Anak berbakat memiliki karakteristik kepribadian yang unik. Umumnya mereka memiliki minat yang kuat terhadap berbagai bidang yang menjadi interestnya. Sangat tertarik terhadap berbagai persoalan moral dan etika. Sangat otonom dalam membuat keputusan dan menentukan tindakan. Sejumlah karakteristik yang unik ini jika tidak dipahami dengan benar oleh para pendidik dan orang tua maka akan menimbulkan persepsi seolah-olah anak berbakat adalah individu yang keras kepala, tidak mau kompromi bahkan ada yang secara ekstrim menilai anak berbakat rendah sikap prososialnya.

Mempertimbangkan keunikan karakteristik kepribadian anak berbakat seperti tersebut di atas maka diperlukan cara-cara khusus dalam mengelola atau memfasilitasi kegiatan berlajar anak berbakat. Sikapnya yang otonom dipadu dengan task commitment yang tinggi dan minatnya terhadap banyak aspek kehidupan serta nilai-nilai moral maka wajar jika anak berbakat memiliki perilaku belajar yang berbeda dengan anak umum.
Dalam belajar, anak-anak berbakat memiliki self regulated yang kuat dan positif untuk menunjang keberhasilannya. Mereka mampu menentukan sendiri tujuan belajarnya, mampu menumbuhkan rasa mampu diri (self-efficacy ) untuk meraih target yang hendak dicapai, penataan lingkungan untuk menopang pencapaian target, menentukan sendiri bagaimana mendapatkan social support agar dapat sukses, melakukan evaluasi diri dan memonitor kegiatan belajarnya. Hal inilah yang membedakan anak berbakat dengan anak-anak biasa.

Jawaban Tugas. II

B. Jelaskan Teori Belajar seperti di bawah ini:

  1. Teori Belajar Behaviorisme

Dalam teori behaviorisme, ingin menganalisa hanya perilaku yang nampak saja, yang dapat diukur, dilukiskan, dan diramalkan. Teori kaum behavoris lebih dikenal dengan nama teori belajar, karena seluruh perilaku manusia adalah hasil belajar. Belajar artinya perbahan perilaku organise sebagai pengaruh lingkungan. Behaviorisme tidak mau memperoalkan apakah manusia baik atau jelek, rasional atau emosional; behaviorisme hanya ingin mengetahui bagaimana perilakunya dikendalian oleh faktor-faktor lingkungan.

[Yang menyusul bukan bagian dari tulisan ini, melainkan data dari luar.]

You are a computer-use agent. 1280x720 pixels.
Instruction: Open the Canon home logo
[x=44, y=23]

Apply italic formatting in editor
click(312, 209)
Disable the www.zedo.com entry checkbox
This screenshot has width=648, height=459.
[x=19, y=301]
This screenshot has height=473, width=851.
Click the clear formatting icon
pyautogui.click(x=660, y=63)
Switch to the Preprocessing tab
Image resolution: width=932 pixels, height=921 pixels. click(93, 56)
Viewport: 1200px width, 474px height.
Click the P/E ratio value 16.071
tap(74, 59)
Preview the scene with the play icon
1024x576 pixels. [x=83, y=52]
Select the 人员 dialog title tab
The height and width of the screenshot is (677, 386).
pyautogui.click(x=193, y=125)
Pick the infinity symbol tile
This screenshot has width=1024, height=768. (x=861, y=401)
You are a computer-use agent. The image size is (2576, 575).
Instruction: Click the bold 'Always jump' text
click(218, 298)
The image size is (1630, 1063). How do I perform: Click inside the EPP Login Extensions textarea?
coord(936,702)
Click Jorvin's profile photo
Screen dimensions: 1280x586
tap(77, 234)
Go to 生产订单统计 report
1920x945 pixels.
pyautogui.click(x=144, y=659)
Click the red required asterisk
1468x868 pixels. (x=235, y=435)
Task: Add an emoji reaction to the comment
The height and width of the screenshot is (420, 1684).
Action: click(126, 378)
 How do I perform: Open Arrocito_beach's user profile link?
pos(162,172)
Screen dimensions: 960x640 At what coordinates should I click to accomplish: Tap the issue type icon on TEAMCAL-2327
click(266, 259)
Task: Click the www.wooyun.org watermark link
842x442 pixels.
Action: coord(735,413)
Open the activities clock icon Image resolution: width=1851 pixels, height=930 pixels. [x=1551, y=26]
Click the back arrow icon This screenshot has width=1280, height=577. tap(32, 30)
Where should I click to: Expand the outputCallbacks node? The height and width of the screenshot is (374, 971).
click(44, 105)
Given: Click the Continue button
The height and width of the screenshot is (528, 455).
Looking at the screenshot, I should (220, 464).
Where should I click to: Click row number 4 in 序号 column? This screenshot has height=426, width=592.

Dalam arti teori belajar yang lebih menekankan pada tingkah laku manusia. Memandang individu sebagai makhluk reaktif yang memberirespon terhadap lingkungan. Pengalaman dan pemeliharaan akan membentuk perilaku mereka. Dari hal ini, timbulah konsep ”manusia mesin” (Homo Mechanicus). Ciri dari teori ini adalah mengutamakan unsur-unsur dan bagian kecil, bersifat mekanistis, menekankan peranan lingkungan, mementingkan pembentukan reaksi atau respon, menekankan pentingnya latihan, mementingkan mekanisme hasil belajar,mementingkan peranan kemampuan dan hasil belajar yang diperoleh adalah munculnya perilaku yang diinginkan. Pada teori belajar ini sering disebut S-R psikologis artinya bahwa tingkah laku manusia dikendalikan oleh ganjaran atau reward dan penguatan atau reinforcement dari lingkungan. Dengan demikian dalam tingkah laku belajar terdapat jalinan yang erat antara reaksi-reaksi behavioural dengan stimulusnya. Guru yang menganut pandangan ini berpandapat bahwa tingkahlaku siswa merupakan reaksi terhadap lingkungan dan tingkahl laku adalah hasil belajar. Prinsip-prinsip teori behaviorisme:

- Obyek psikologi adalah tingkah laku

- semua bentuk tingkah laku di kembalikan pada reflek

- mementingkan pembentukan kebiasaan

2. Teori belajar Kognitif atau teori pemrosesan informasi

Psikologi kognitif mengatakan bahwa perilaku manusia tidak ditentukan oleh stimulus yang berada diluar dirinya, melainkan oleh faktor yang ada pada dirinya sendiri. Faktor-faktor internal itu berupa kemampuan atau potensi yang berfungsi untuk mengenal dunia luar, dan dengan pengenalan itu manusia mampu memberikan respon terhadap stimulus. Berdasarkan pada pandangan itu teori psikoloig kognitif memandang beljar sebagai proses pemfungsian unsur-unsur kognisi terutama pikiran, untuk dapat mengenal dan memahami stimulus yang datang dari luar. Dengan kata lain, aktivitas belajar manusia ditentukan pada proses internal dalam berpikir yakni pengolahan informasi.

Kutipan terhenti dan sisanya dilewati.